LETTER 272. TO MR. MURRAY.
Venice, April 9. 1817.
Your letters of the 18th and 20th are arrived. In my own I have given you the rise, progress, decline, and fall, of my recent malady. It is gone to the devil: I won't pay him so bad a compliment as to say it came from him;—he is too much of a gentleman. It was nothing but a slow fever, which quickened its pace towards the end of its journey. I had been bored with it some weeks—with nocturnal burnings and morning perspirations; but I am quite well again, which I attribute to having had neither medicine nor doctor thereof.
In a few days I set off for Rome: such is my purpose. I shall change it very often before Monday next, but do you continue to direct and address to Venice , as heretofore. If I go, letters will be forwarded: I say ' if ,' because I never know what I shall do till it is done; and as I mean most firmly to set out for Rome, it is not unlikely I may find myself at St. Petersburg.

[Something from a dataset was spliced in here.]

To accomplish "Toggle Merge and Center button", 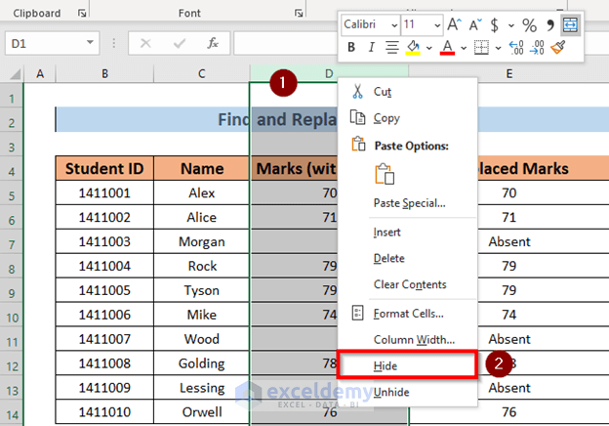I will coord(570,24).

You tell me to 'take care of myself;'—faith, and I will. I won't be posthumous yet, if I can help it. Notwithstanding, only think what a 'Life and Adventures,' while I am in full scandal, would be worth, together with the 'membra' of my writing-desk, the sixteen beginnings of poems never to be finished! Do you think I would not have shot myself last year, had I not luckily recollected that Mrs. C and Lady N , and all the old women in England would have been delighted;—besides the agreeable 'Lunacy,' of the 'Crowner's Quest,' and the regrets of two or three or half a dozen? Be assured that I would live for two reasons, or more;—there are one or two people whom I have to put out of the world, and as many into it, before I can 'depart in peace;' if I do so before, I have not fulfilled my mission. Besides, when I turn thirty, I will turn devout; I feel a great vocation that way in Catholic churches, and when I hear the organ.